Transcribe the lines from the one containing "Task: Click the Value Base column header" through the end of the entries, including both ends. Leave the pictures out of your copy.
------ PROVIDED MATERIAL ------
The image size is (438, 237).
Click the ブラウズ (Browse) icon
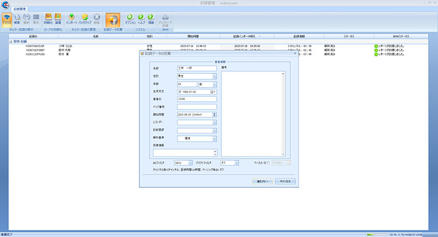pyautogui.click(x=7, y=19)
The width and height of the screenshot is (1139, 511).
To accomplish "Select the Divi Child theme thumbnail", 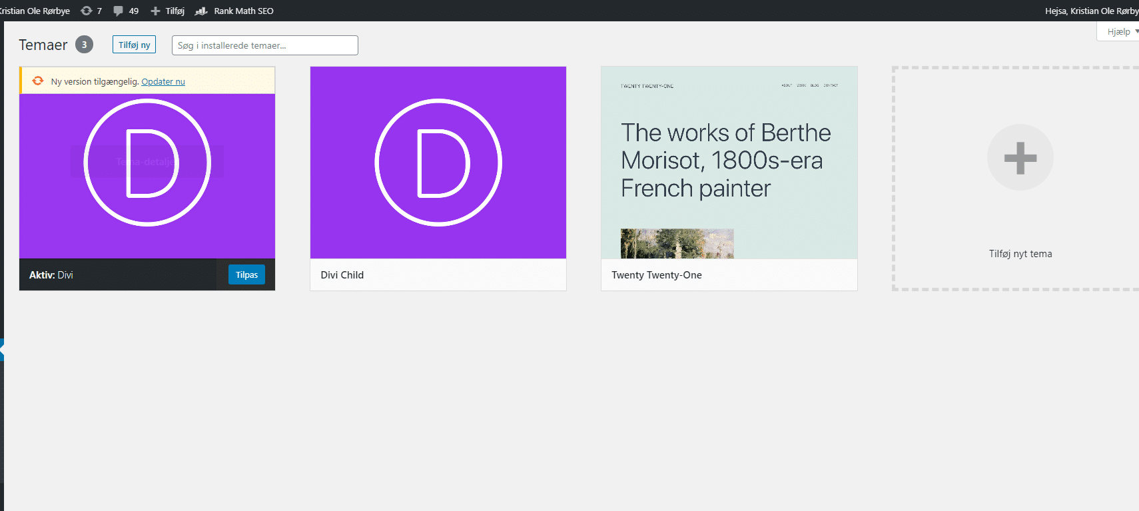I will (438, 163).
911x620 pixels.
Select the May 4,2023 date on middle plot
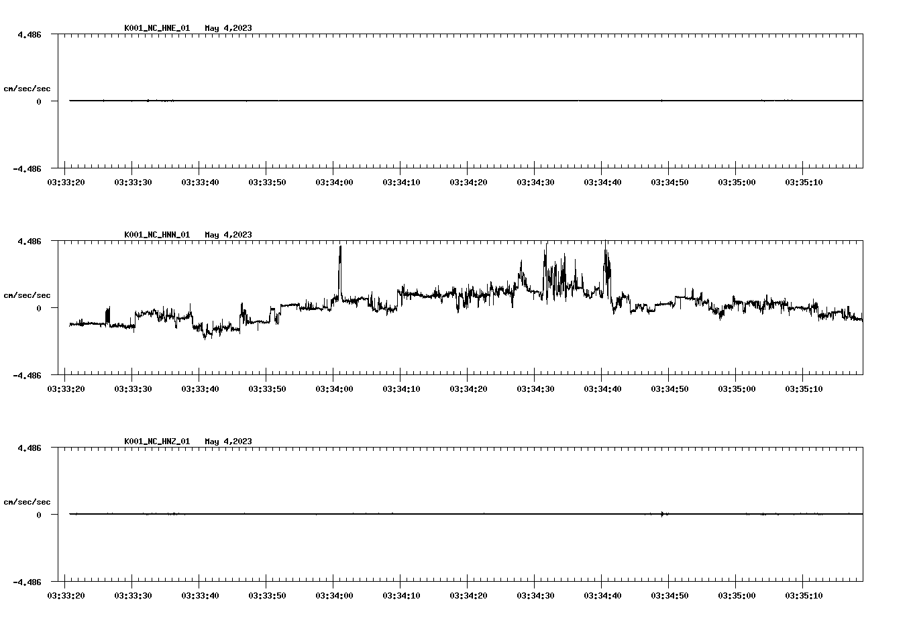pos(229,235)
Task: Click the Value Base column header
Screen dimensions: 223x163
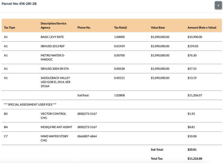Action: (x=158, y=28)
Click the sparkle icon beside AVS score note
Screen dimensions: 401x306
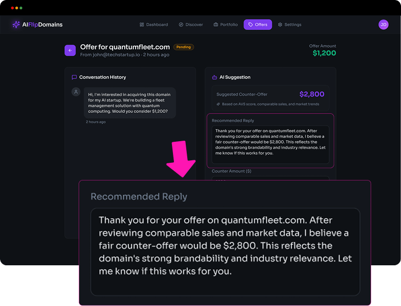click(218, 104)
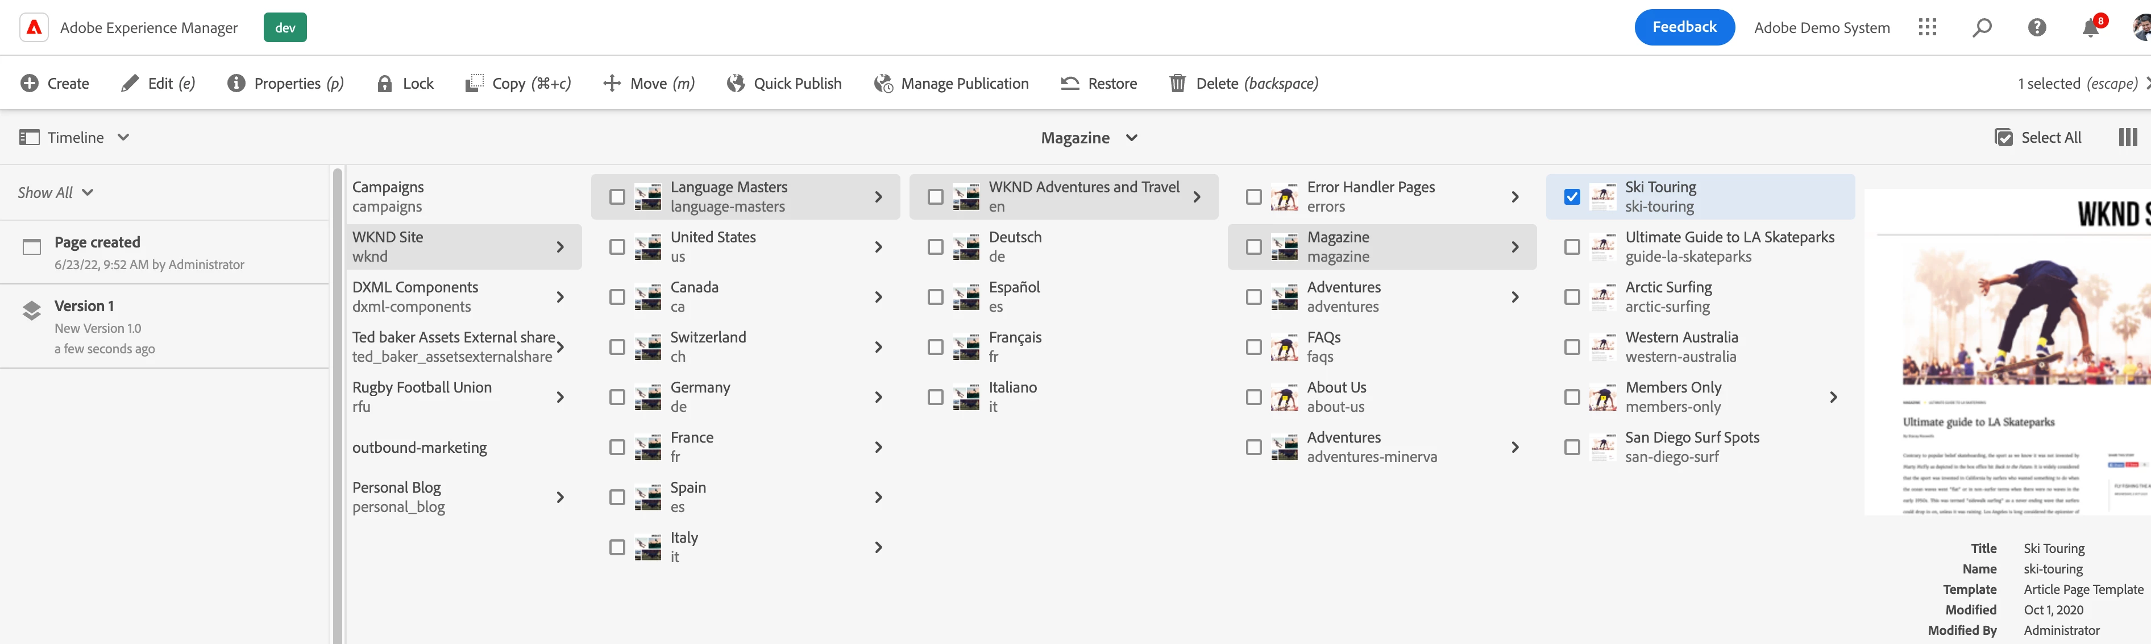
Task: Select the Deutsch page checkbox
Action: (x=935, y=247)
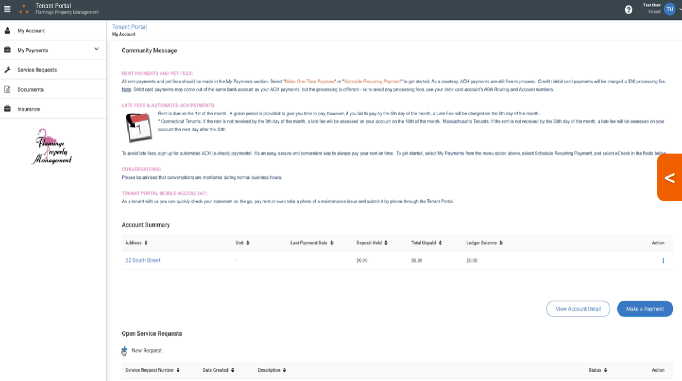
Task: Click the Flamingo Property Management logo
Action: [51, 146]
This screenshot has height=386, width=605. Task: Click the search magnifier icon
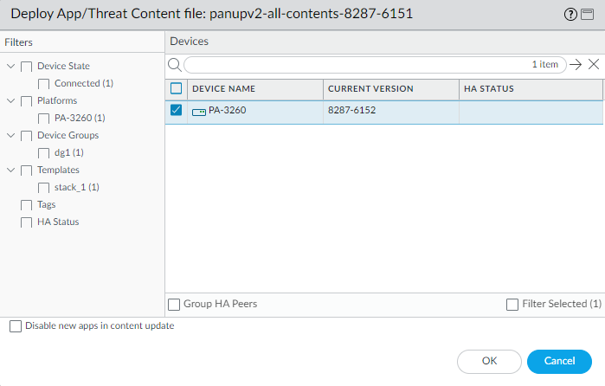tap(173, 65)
------
• **ANSWER FOR THIS EXERCISE**:
Task: Click the Value Base column header
Screen dimensions: 223x163
Action: (x=158, y=28)
Click the sparkle icon beside AVS score note
Screen dimensions: 401x306
click(218, 104)
Task: Select the Deutsch page checkbox
Action: (x=935, y=247)
Task: Click the Flamingo Property Management logo
Action: [51, 146]
This screenshot has height=386, width=605. Task: Click the search magnifier icon
tap(173, 65)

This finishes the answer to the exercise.